Verilen talimat 1: Feyzioğlu'nun büyükelçi atanmasını ele alan yazıya göre Erdoğan ülkeyi kiminle birlikte elinde tutuyor?
Verilen talimat 2: Feyzioğlu'nun büyükelçi atanması üzerine yazılmış metni son cümlesinden itibaren sürdürün.

Kaynak metin:
Ben, Feyzioğlu’nun büyükelçi atanmasını salt “Erdoğan’a güzellemeler yaptı, koltuğu kaptı” yaklaşımında değerlendirenlerden değilim. 

Yaptığı güzellemelerin bu atanmada rolü olmadığını söylemiyorum. Bunun payı var. Erdoğan halen bu ülkeyi yöneten Tek Adam konumunda. Ama ülkeyi bir ittifakla yönetiyor. 

Erdoğan, ülkeyi devletin içinde yer etmiş olan ve halen çok güçlü konumda olan Ulusalcı yapıyla birlikte elinde tutuyor. 

Pek çok kişinin bu koalisyonu algılamakta güçlük çektiği nokta, bu kesimlerin oy oranının düşüklüğü ve sandığa yansımaması nedeninden kaynaklanıyor. Bu görünürde yanlış bir tespit değil. Ancak, bu kesimlerin gücü devlet bürokrasisinde tahmin edilenin daha ötesinde.

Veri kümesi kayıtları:

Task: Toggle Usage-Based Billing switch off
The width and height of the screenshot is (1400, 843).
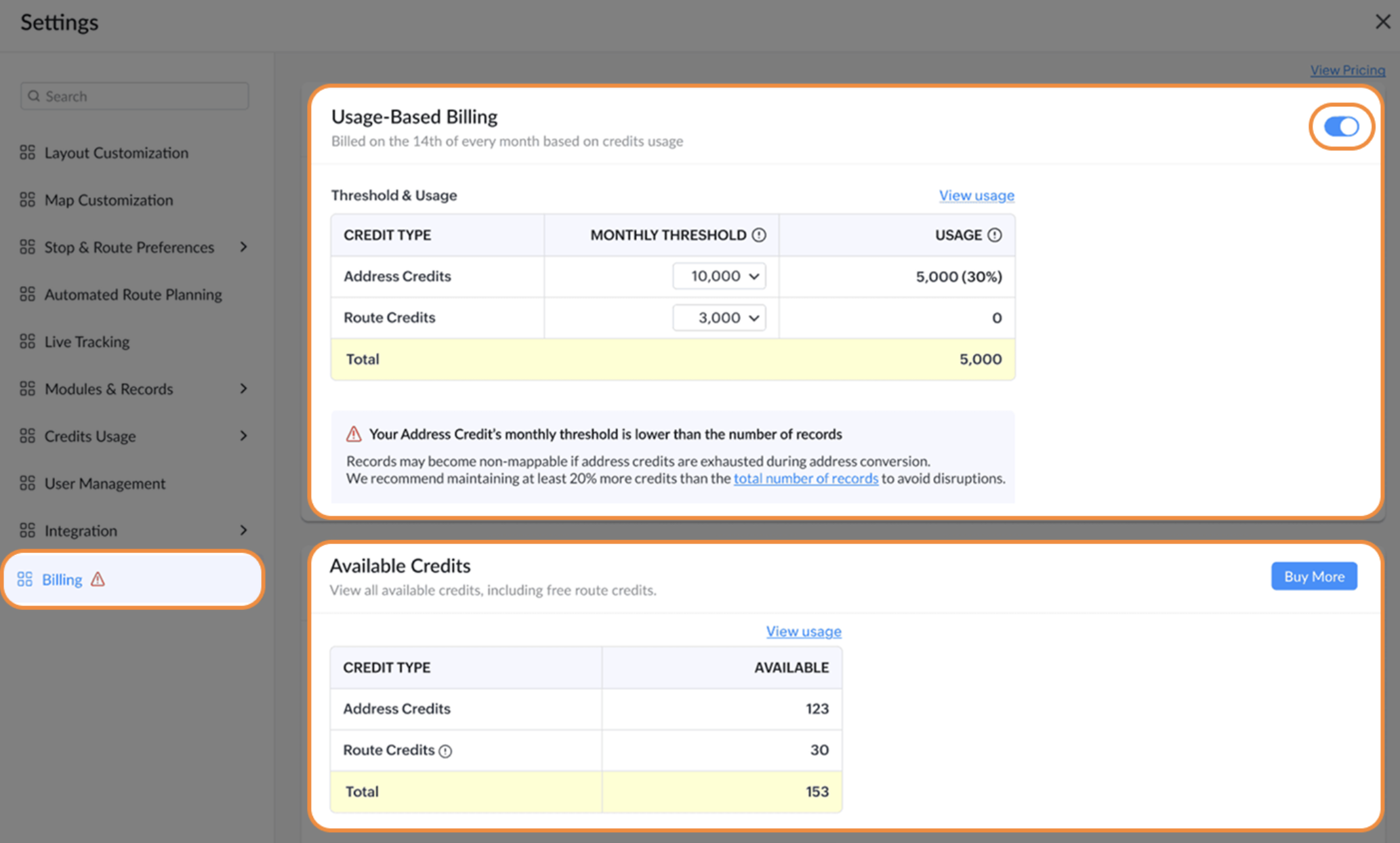Action: pyautogui.click(x=1341, y=127)
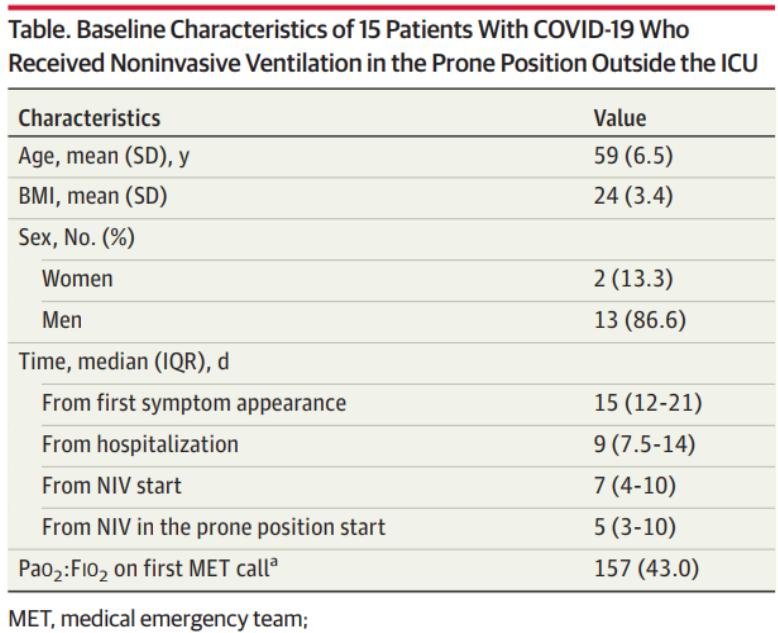Select the 'BMI, mean (SD)' row label
Screen dimensions: 778x633
point(93,197)
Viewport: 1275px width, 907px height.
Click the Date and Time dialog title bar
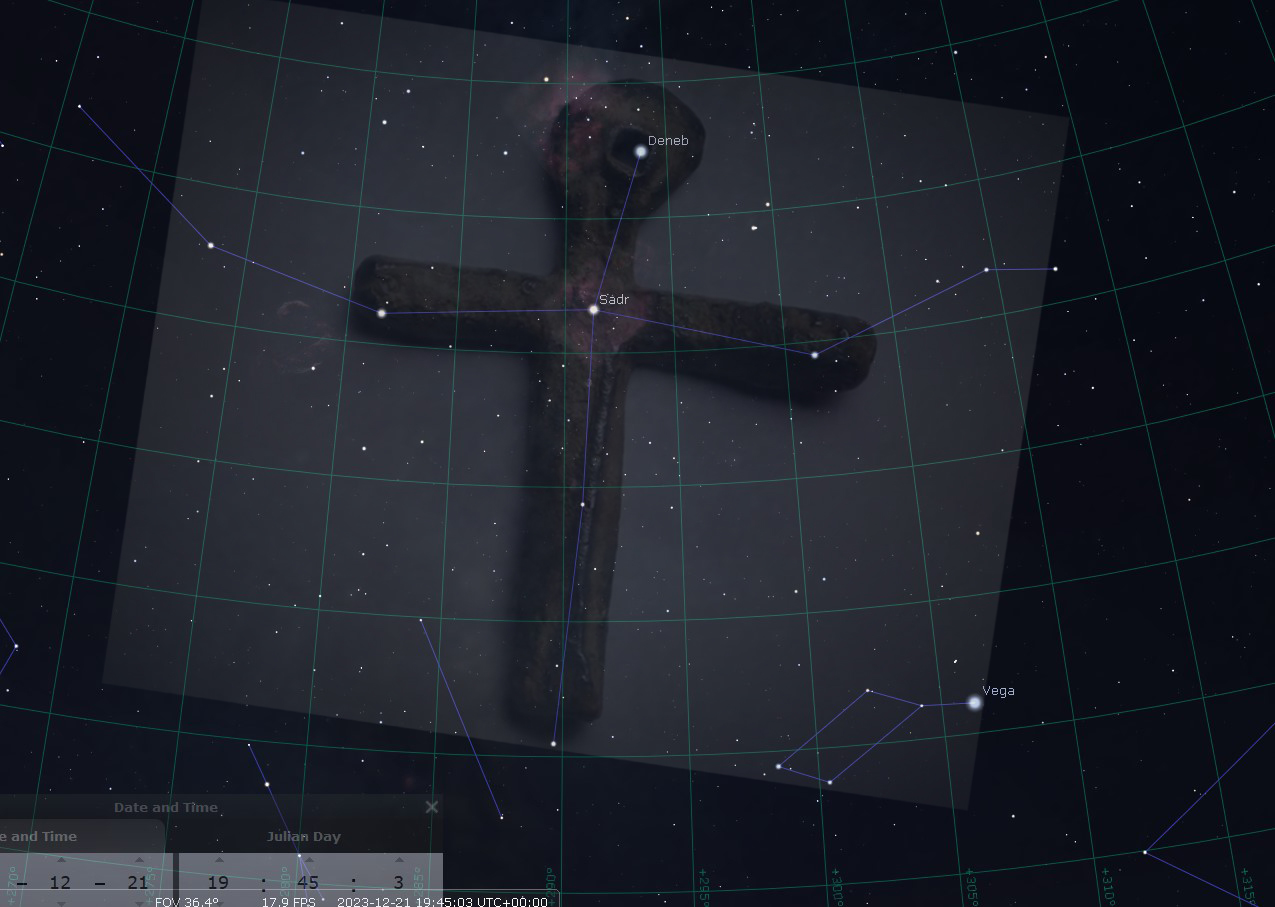pos(166,807)
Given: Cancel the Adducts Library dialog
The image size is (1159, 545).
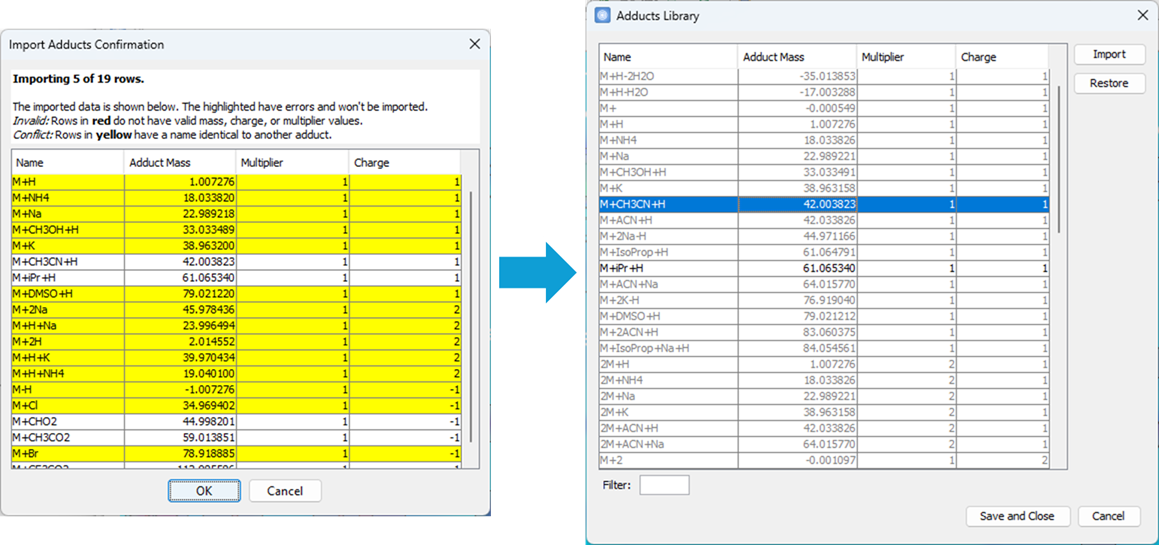Looking at the screenshot, I should (1108, 516).
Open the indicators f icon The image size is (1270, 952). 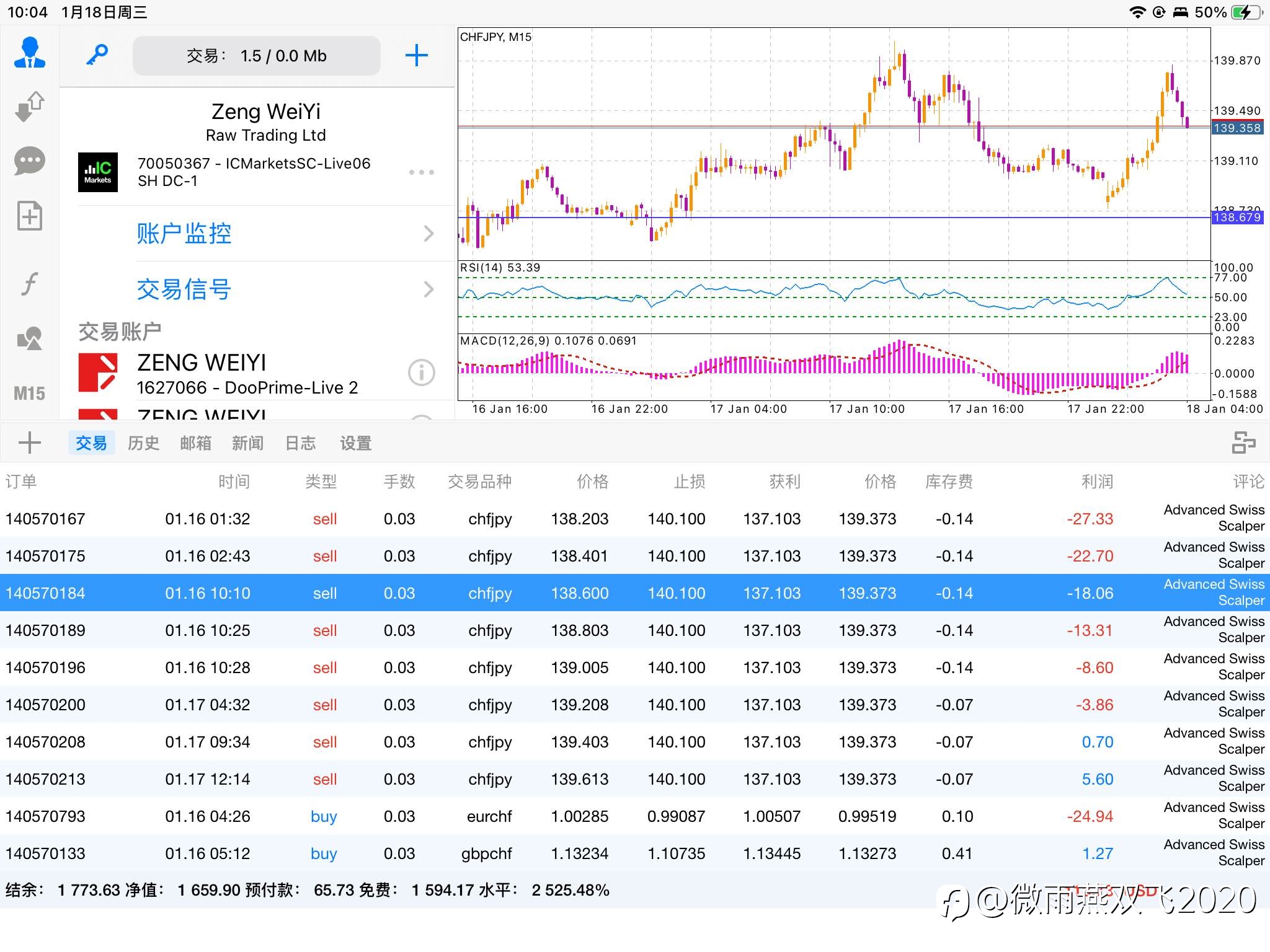29,284
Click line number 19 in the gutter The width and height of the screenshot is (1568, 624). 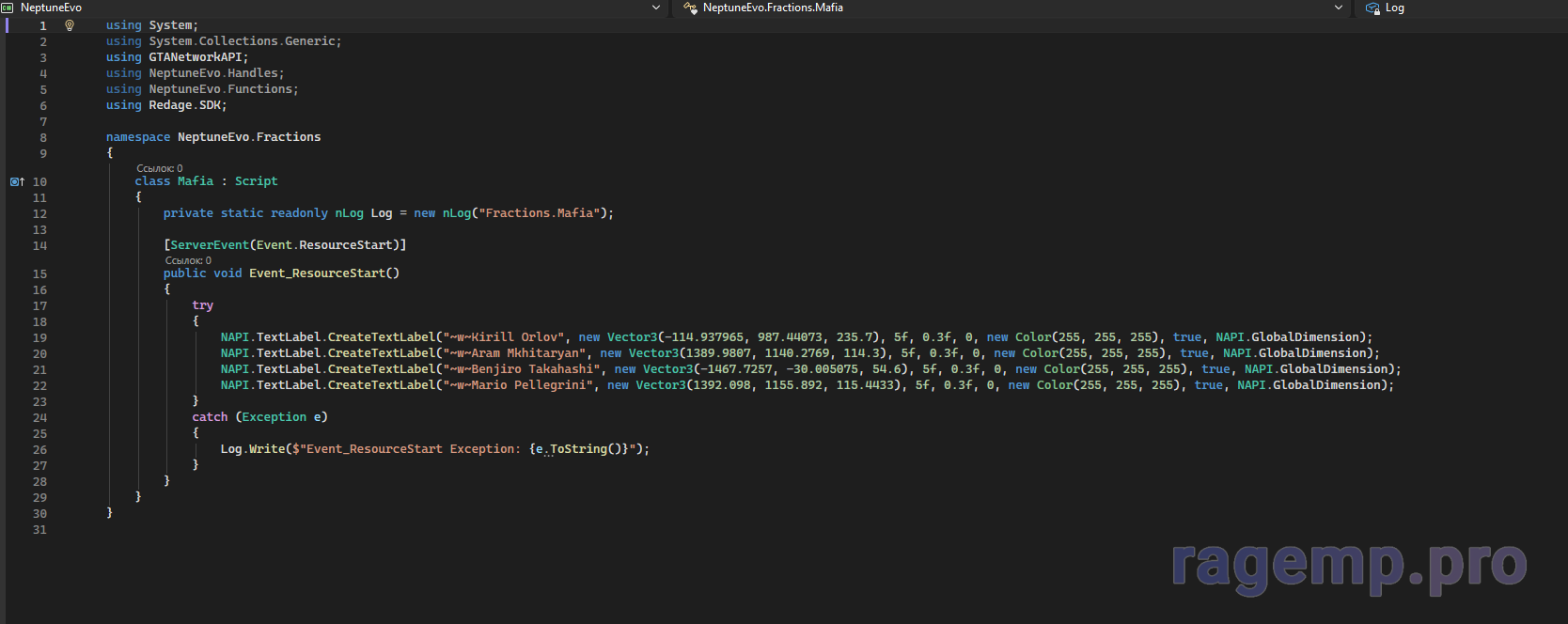(x=39, y=338)
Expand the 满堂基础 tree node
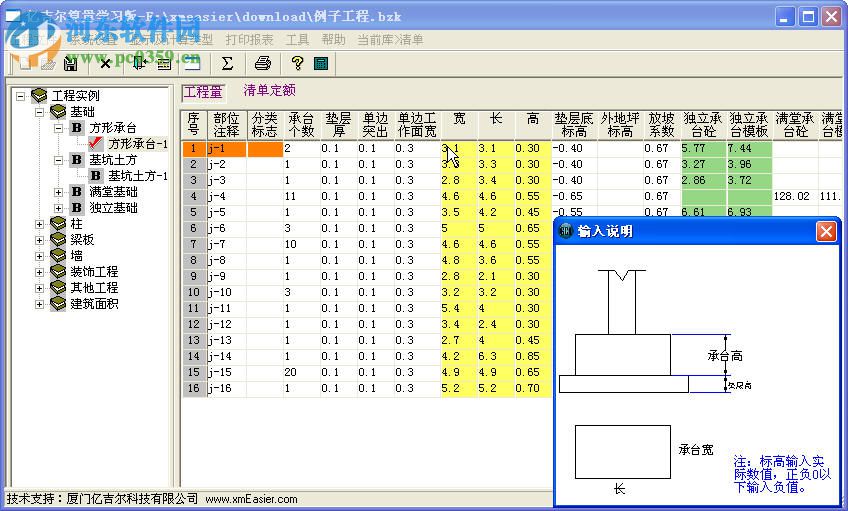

Beklenen çıktı 1: Devletin içinde yer etmiş ve halen çok güçlü konumda olan Ulusalcı yapıyla birlikte.

Beklenen çıktı 2:
Bu kesim, bir taraftan Erdoğan’a diş biliyor, kendilerince kuyusunu kazıyorlar. Diğer yandan da onu ayakta tutmak için tahminlerin ötesinde çaba harcıyor. Bunlara göre, Erdoğan’ın ipi kendi ellerinde ve istedikleri zaman onu alaşağı edebilecek güçteler. 

Ayakta tutmaktaki ısrarlarının altında yatan nedenlerden birisi de Erdoğan’ın eliyle ülkeyi İslamcılık cenderesinden tamamen koparmak. Bunların görüşlerine göre, Erdoğan yönetimi ne kadar uzun ayakta kalırsa, Türkiye İslamcı fikirlerden o kadar uzaklaşacak.

Son sözüm de KKTC büyükelçiliğine atamayı küçümseyenlere olacak. Geçmiş dönemlerde, Türkiye dışında tanıyanın olmadığı bir ülkede görev yapmanın anlamı yoktu. Son yıllarda KKTC çok önemli bir üs haline geldi. 

Türkiye’nin kara para aklama merkezi, dahası çıkar odaklarının hesaplarını gördükleri bir alan. Gelinen noktaya isyan eden KKTC Meclisinde bir isim var. Cumhuriyetçi Türk Partisi milletvekili Derya Doğuş, sözünü esirgemeden konuştu:

 

“Birileri milliyetçilik yarışına girdi diye bu ülkenin evlatlarının geleceği ortadan kalkıyor. İsteyen istediği yerde hamasetini yapsın. KKTC’yi tanıyın demiş Sayın Erdoğan. Önce kendileri tanısınlar lütfen. Bu ülkede ayrı bir devlet olduğunu, bu ülkenin parlamentosu olduğunu bilsinler.”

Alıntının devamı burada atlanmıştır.